● WRITTEN TASK
Please extract the lines from the line containing "849x444 pixels." up to and including the line containing "Click the Operating Permit Number label", and repeat them exactly.
+--
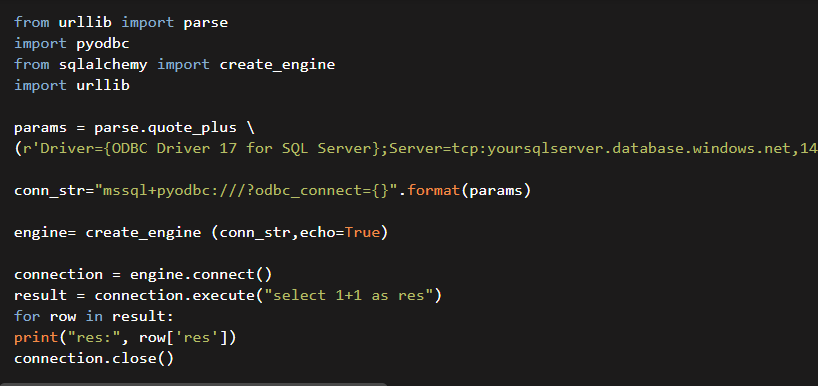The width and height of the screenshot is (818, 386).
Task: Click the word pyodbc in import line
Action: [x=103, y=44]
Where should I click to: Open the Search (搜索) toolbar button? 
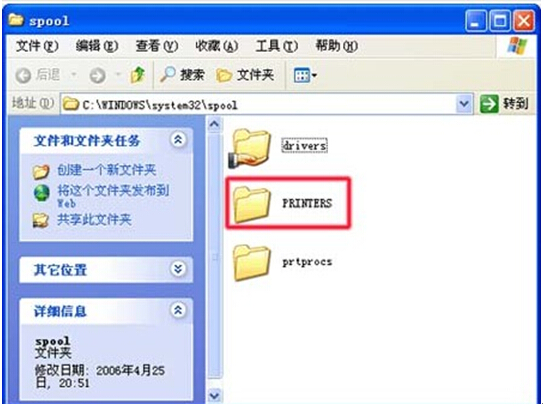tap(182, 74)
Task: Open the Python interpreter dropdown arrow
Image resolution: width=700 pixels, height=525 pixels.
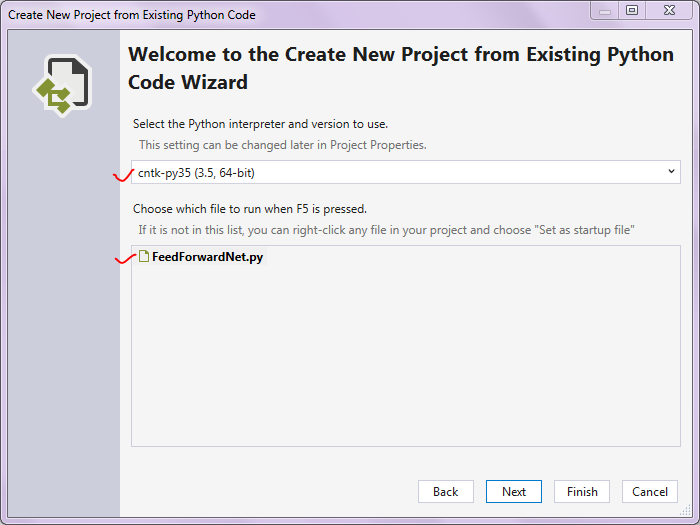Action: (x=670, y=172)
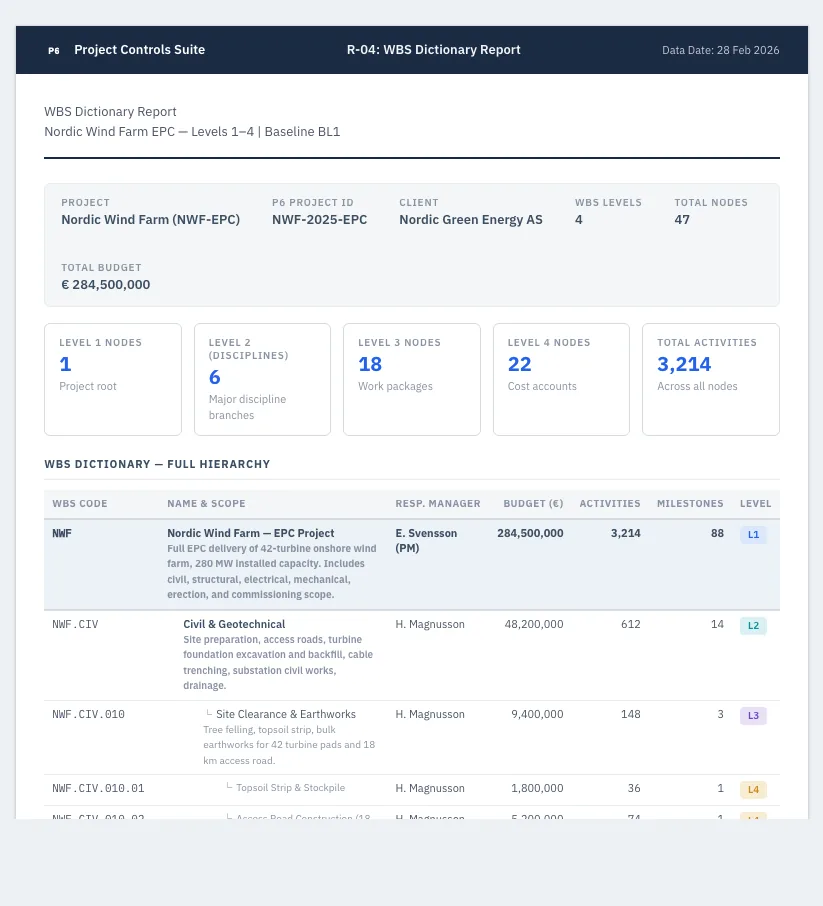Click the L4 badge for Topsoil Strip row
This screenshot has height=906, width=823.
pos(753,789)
+--
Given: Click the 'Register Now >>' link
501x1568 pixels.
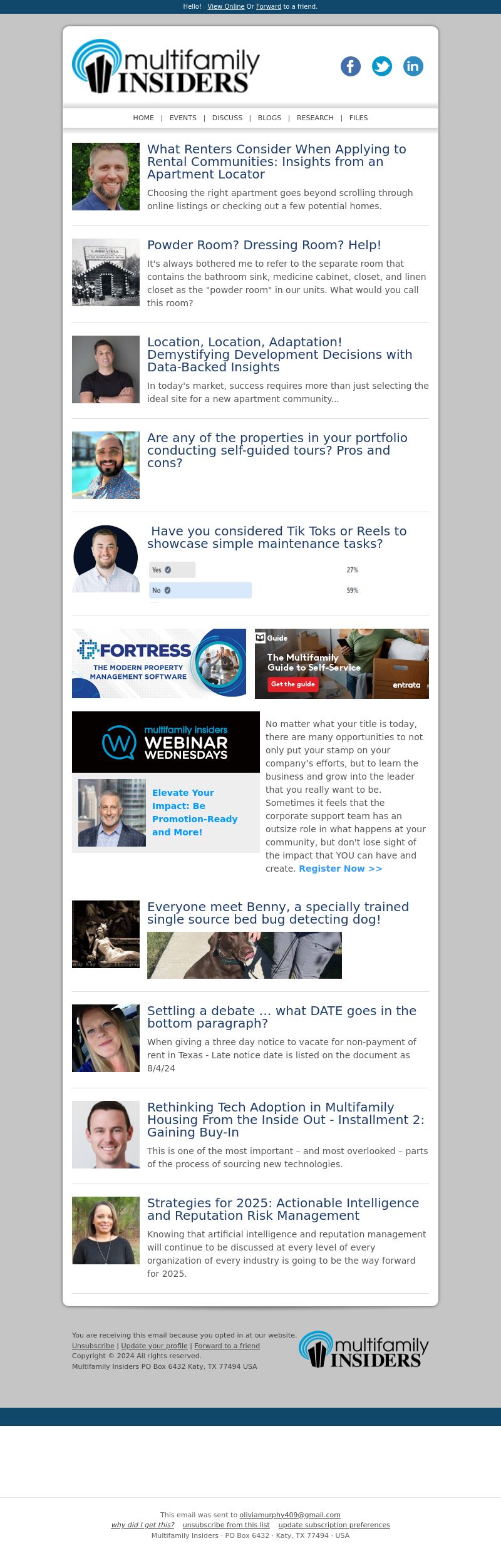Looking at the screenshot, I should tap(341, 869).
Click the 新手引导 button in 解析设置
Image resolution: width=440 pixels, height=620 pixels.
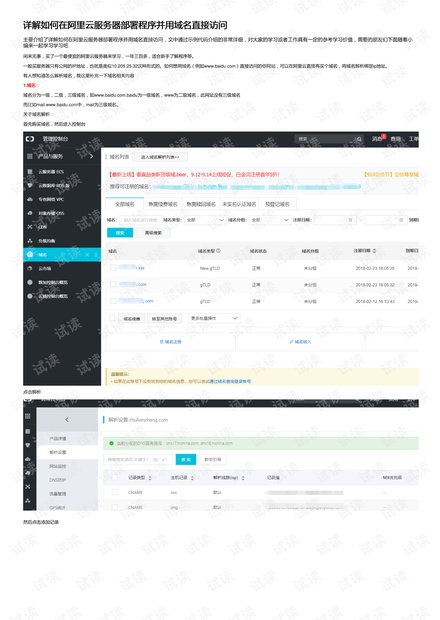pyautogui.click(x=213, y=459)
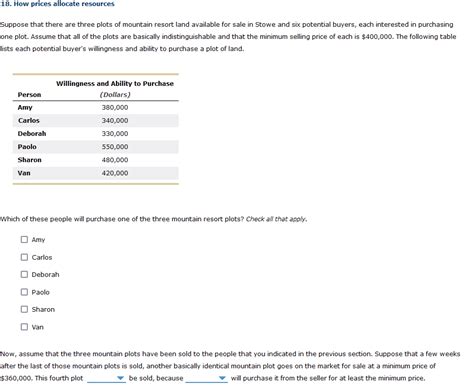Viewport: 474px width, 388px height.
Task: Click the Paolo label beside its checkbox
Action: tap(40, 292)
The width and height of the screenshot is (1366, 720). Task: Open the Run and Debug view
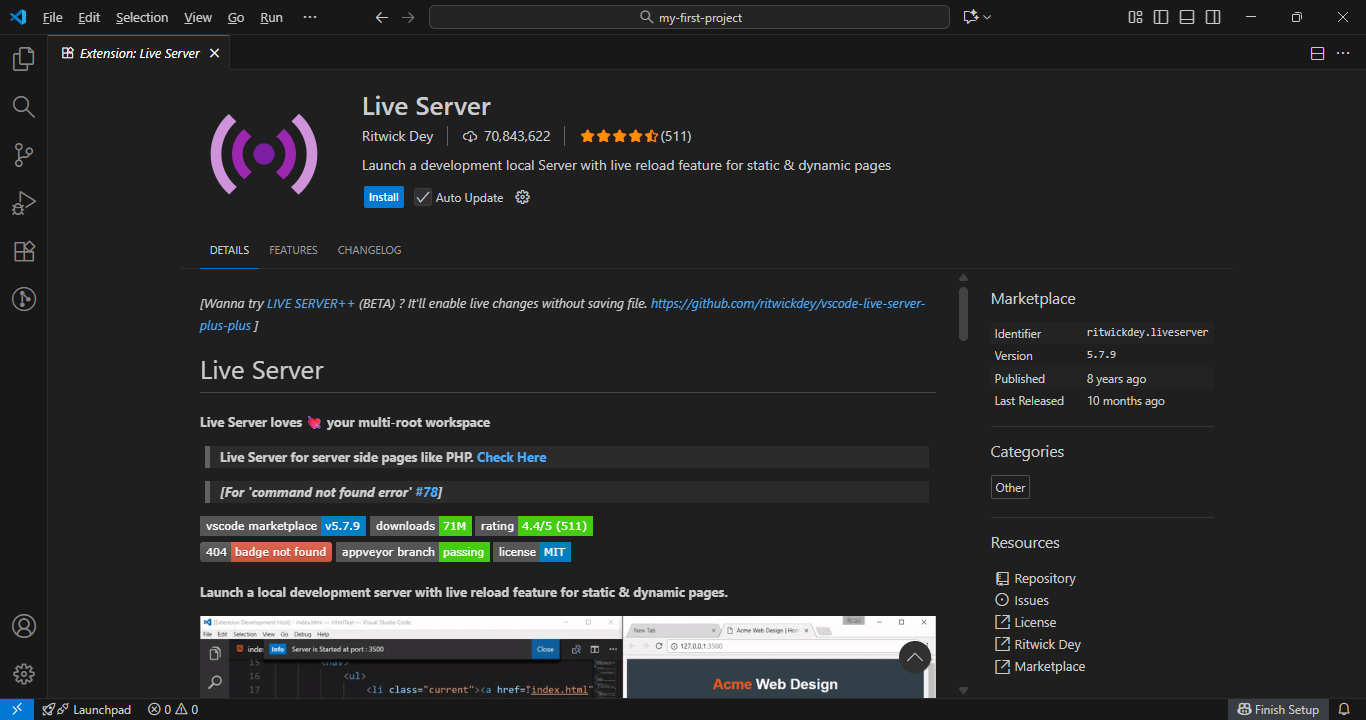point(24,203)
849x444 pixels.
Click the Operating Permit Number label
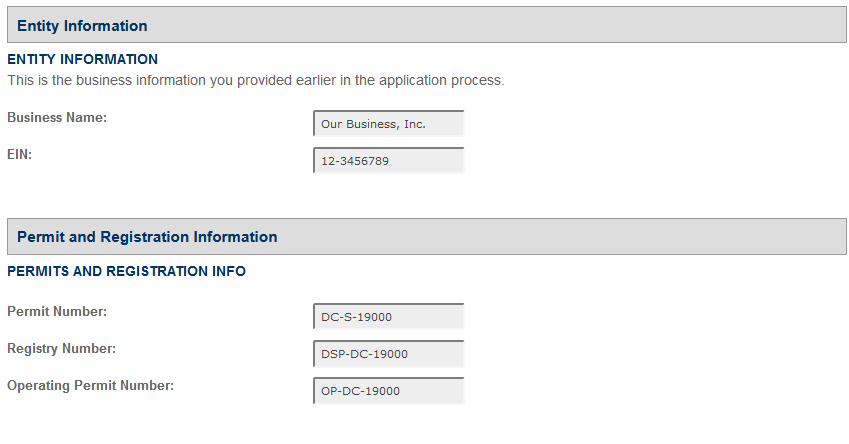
+--
● OUTPUT
849x444 pixels.
Click the Operating Permit Number label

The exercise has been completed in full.